** Opening Records shown block **

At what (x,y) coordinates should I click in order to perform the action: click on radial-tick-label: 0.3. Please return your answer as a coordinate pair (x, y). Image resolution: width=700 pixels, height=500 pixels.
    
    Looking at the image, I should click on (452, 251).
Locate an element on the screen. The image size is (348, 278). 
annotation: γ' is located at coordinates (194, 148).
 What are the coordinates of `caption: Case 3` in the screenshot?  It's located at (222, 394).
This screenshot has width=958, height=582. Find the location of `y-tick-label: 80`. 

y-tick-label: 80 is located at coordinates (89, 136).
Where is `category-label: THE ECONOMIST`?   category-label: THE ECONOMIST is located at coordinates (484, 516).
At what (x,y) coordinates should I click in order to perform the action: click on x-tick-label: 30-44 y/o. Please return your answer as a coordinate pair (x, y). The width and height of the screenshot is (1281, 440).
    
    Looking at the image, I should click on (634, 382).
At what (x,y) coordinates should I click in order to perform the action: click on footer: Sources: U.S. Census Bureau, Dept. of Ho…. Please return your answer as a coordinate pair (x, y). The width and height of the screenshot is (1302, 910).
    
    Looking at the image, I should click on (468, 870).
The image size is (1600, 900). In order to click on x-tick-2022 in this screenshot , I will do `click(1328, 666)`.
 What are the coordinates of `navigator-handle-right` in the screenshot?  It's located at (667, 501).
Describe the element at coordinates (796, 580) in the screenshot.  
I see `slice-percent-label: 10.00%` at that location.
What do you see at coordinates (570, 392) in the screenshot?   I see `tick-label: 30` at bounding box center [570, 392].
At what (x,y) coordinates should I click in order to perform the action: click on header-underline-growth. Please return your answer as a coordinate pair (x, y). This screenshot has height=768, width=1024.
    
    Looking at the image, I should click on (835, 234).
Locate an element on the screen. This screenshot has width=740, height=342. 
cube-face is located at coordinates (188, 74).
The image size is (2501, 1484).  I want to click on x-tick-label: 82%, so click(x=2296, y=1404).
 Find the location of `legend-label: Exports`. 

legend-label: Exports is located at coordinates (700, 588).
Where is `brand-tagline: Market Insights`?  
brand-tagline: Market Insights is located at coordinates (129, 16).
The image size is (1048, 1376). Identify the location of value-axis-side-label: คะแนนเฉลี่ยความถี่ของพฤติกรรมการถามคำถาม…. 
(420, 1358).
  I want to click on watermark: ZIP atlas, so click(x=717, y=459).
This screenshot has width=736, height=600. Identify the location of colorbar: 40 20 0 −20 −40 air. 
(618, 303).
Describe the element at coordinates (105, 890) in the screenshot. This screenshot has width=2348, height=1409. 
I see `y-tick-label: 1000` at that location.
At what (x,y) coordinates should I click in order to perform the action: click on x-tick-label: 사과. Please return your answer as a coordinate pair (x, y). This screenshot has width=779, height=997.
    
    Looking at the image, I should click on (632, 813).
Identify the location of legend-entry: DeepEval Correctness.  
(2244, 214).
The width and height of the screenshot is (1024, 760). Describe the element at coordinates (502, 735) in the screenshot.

** Closing Records shown block **

> **Exercise instructions**
Please pick out each row above that contains the word "pair" and copy those rows in full. Case counts.

> **Written solution**
At what (x,y) coordinates should I click in order to perform the action: click on radial-tick-label: 0.3. Please return your answer as a coordinate pair (x, y). Image resolution: width=700 pixels, height=500 pixels.
At what (x,y) coordinates should I click in order to perform the action: click on x-tick-label: 30-44 y/o. Please return your answer as a coordinate pair (x, y). The width and height of the screenshot is (1281, 440).
At what (x,y) coordinates should I click in order to perform the action: click on footer: Sources: U.S. Census Bureau, Dept. of Ho…. Please return your answer as a coordinate pair (x, y). The width and height of the screenshot is (1302, 910).
At what (x,y) coordinates should I click in order to perform the action: click on header-underline-growth. Please return your answer as a coordinate pair (x, y). This screenshot has height=768, width=1024.
At what (x,y) coordinates should I click in order to perform the action: click on x-tick-label: 사과. Please return your answer as a coordinate pair (x, y). This screenshot has width=779, height=997.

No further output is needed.